Coyne (Ecology and Evolution/Univ. of Chicago) patiently explains that the “theory” of evolution is neither open to question, nor one of several alternative theories.
Indeed, he writes, the accumulation of fossil finds, the use of molecular genetics to establish kinships and estimate the years since species shared a common ancestor, as well as the existence of intermediate forms (between reptiles and birds for example) are all neatly laid out. So, too, are the atavisms (like tails in humans) reminding us that we carry remnants of our past in our genes. Nor are species perfect, as presumably an Intelligent Designer would fashion them to be.

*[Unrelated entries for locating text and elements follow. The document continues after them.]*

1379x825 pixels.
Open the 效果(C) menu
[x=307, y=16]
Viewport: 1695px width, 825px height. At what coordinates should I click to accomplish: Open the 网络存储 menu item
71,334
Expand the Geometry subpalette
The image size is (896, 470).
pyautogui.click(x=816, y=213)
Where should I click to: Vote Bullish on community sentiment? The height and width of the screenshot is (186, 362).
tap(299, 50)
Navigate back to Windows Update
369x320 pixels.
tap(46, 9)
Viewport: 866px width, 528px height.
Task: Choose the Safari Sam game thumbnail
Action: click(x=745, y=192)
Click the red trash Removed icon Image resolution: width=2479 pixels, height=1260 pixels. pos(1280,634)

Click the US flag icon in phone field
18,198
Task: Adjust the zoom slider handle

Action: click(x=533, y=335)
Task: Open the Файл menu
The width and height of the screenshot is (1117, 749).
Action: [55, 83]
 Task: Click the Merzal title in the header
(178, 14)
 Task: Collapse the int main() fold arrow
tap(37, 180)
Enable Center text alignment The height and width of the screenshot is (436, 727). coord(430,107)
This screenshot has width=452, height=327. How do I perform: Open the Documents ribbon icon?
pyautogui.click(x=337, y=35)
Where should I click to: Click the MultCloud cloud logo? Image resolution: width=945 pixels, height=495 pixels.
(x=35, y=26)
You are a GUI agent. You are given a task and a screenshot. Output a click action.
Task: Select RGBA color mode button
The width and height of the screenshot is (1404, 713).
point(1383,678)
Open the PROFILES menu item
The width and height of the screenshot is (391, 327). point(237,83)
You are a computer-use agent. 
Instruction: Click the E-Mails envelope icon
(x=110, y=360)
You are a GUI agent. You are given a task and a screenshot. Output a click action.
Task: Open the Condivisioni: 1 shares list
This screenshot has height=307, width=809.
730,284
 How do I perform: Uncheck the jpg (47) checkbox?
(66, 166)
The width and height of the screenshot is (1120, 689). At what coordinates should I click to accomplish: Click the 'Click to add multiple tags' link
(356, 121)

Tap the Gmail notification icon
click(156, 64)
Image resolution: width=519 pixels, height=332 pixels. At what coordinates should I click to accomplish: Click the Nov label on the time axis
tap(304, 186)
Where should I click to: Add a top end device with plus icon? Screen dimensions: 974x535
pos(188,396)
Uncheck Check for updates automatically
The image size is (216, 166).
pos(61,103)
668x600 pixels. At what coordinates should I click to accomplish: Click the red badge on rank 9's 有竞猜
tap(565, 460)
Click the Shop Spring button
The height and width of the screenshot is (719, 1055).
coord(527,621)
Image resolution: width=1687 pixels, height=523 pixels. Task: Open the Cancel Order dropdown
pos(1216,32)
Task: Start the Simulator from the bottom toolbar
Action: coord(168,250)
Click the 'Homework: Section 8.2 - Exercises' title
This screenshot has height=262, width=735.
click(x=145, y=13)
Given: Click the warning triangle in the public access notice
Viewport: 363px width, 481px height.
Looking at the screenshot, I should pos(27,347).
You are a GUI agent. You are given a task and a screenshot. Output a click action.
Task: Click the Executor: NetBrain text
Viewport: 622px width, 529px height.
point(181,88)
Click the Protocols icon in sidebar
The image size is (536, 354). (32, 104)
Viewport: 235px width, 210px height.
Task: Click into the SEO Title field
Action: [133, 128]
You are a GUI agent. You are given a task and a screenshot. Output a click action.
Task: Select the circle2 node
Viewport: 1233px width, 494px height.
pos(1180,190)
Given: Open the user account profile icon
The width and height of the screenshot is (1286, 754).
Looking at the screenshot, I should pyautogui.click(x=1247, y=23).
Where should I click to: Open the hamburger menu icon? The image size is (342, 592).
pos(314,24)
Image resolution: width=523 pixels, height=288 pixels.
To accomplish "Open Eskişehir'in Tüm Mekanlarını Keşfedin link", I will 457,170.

Numerous examples—including the male urethra running through the prostate gland and the narrow female pelvis that enables bipedal walking but also inflicts great pain during the birth of our big-headed babies—demonstrate how nature compromises, configuring new features but making do with parts at hand. Coyne discusses natural selection as the engine of evolution, but also mentions genetic drift, whereby random changes can occur in gene frequencies over time in a small, isolated population. Sex also drives evolution, as Coyne illustrates with many examples of male competition and female choice. The abundant evidence provided makes this an apt primer for high-school biology teachers. But there’s more here than that. The closing chapters address what is the real issue for anti-evolutionists: the fear that subscribing to Darwin’s ideas reduces humans to materialist beasts lacking “moral values.” You can’t derive meaning, purpose or ethics from evolution, Coyne responds, taking to task those extreme determinists who look for evolutionary adaptations in every bit of human behavior. The study of nature may be a spiritual experience, he acknowledges, citing scientists like Einstein who found it so, but evolution is neither moral nor immoral. It just is.
Richly detailed evidence to counter the Intelligent Design argument.